Task goal: Turn the data, starting at the line that contains "Given: Click inside" and ending at the last line, into a numbered list with no blank lines. Leave the pictures out of your answer.

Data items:
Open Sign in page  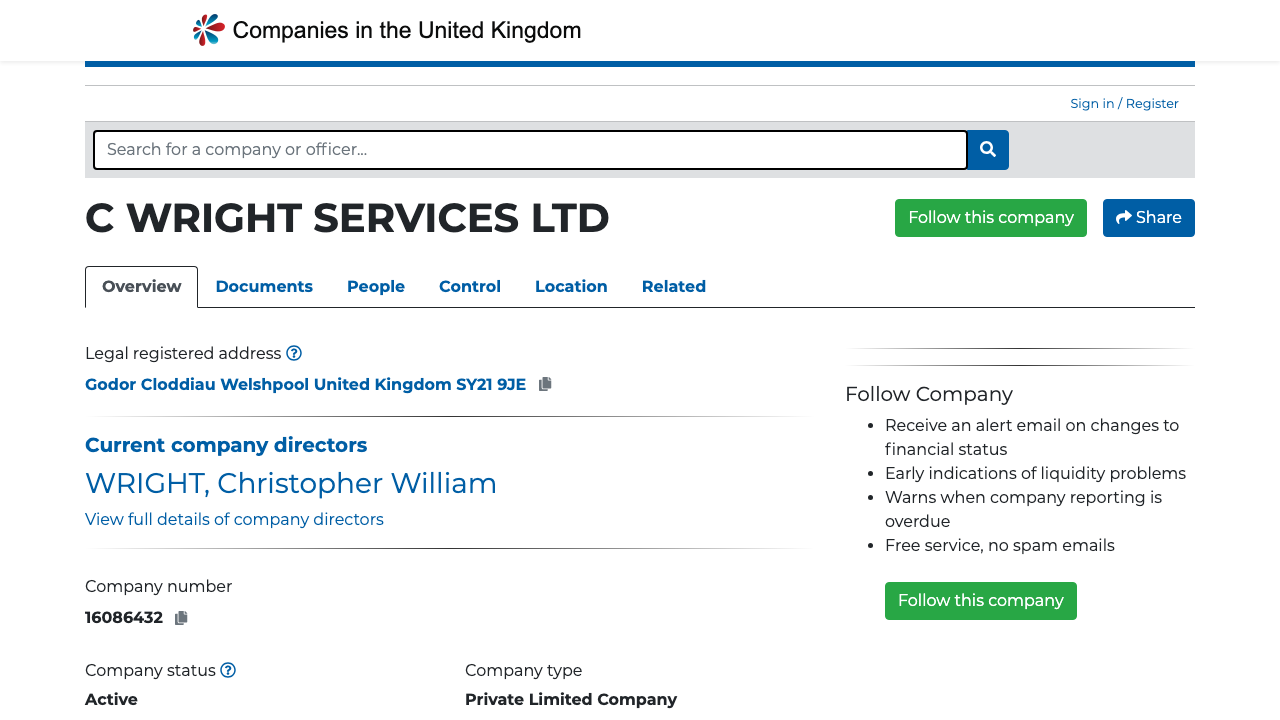[1092, 103]
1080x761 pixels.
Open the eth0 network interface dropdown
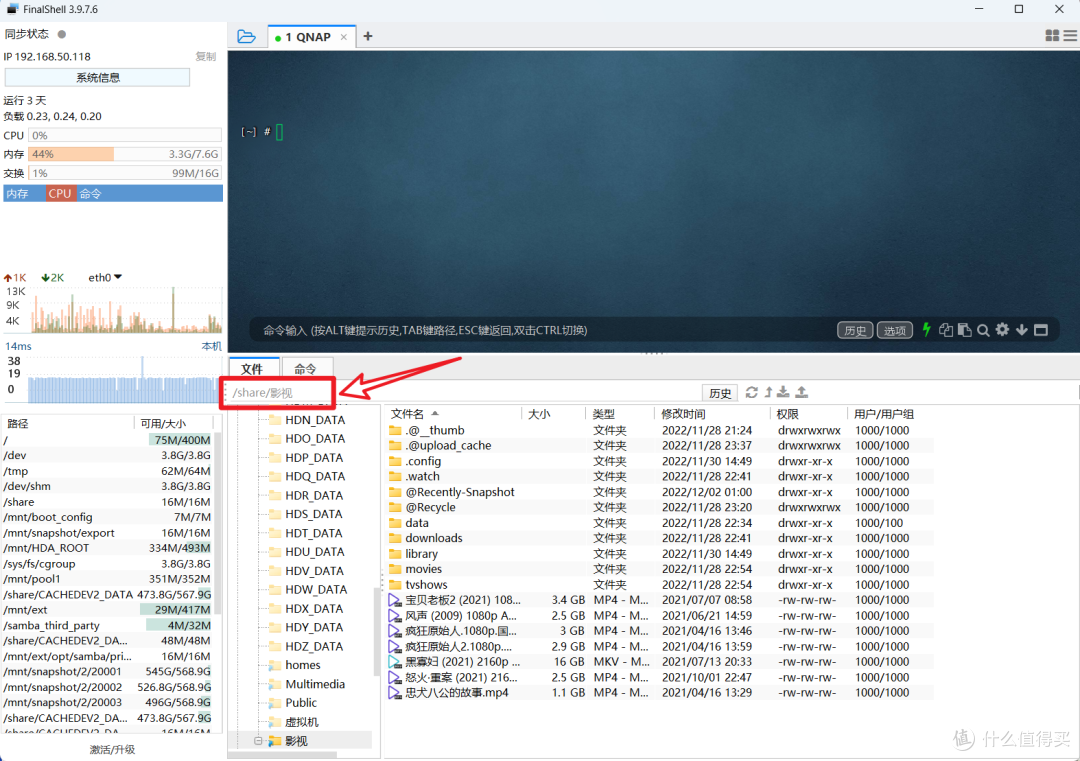click(103, 277)
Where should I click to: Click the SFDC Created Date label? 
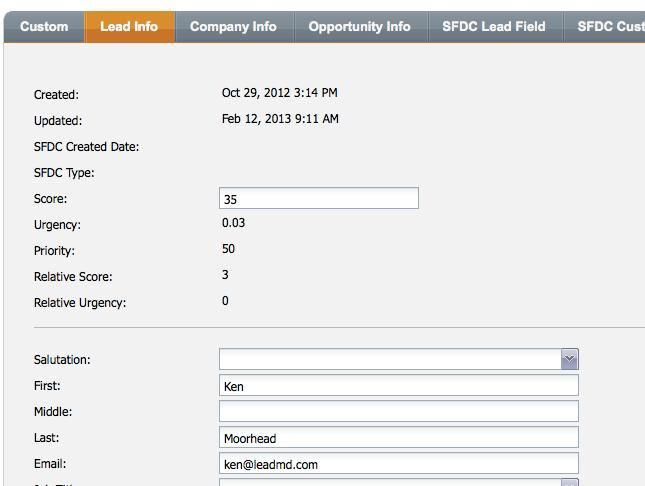tap(86, 147)
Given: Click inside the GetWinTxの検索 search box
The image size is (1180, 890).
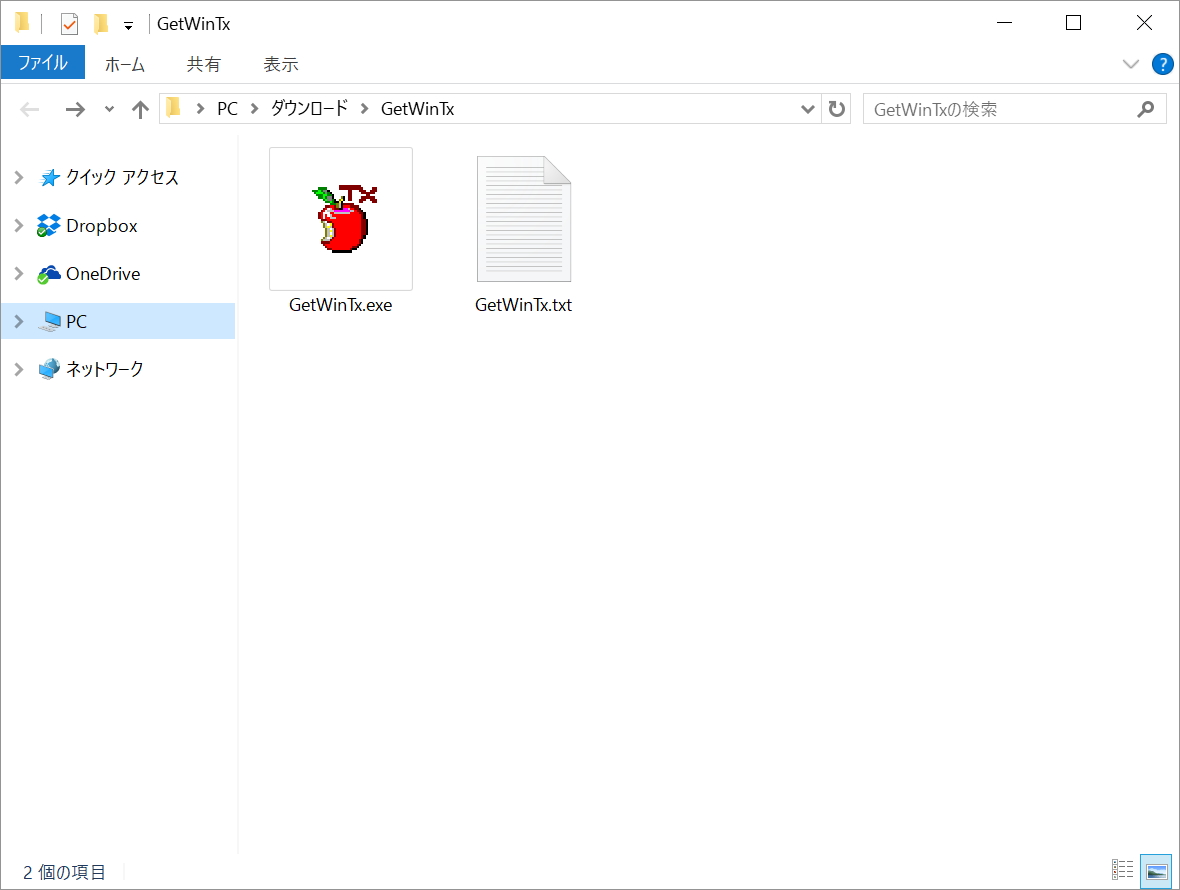Looking at the screenshot, I should [1000, 108].
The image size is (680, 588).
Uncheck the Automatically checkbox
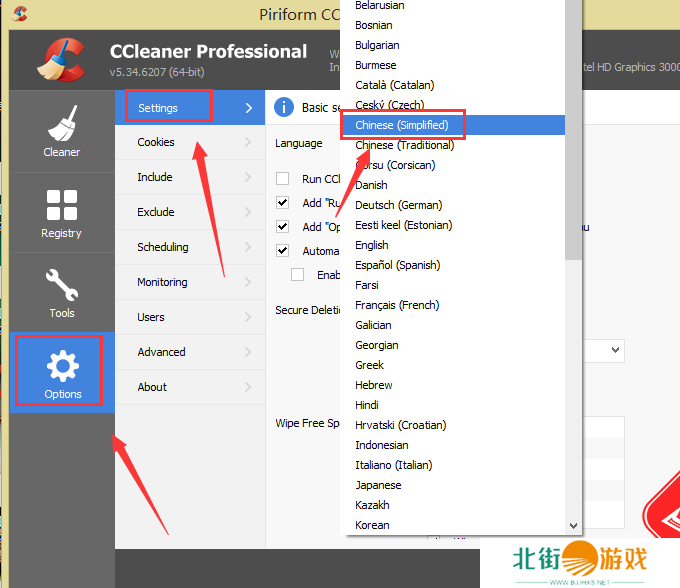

Result of the task:
1. Given: Click inside the GetWinTxの検索 search box
2. The image size is (1180, 890).
3. Looking at the screenshot, I should [1000, 108].
4. The image size is (680, 588).
5. Uncheck the Automatically checkbox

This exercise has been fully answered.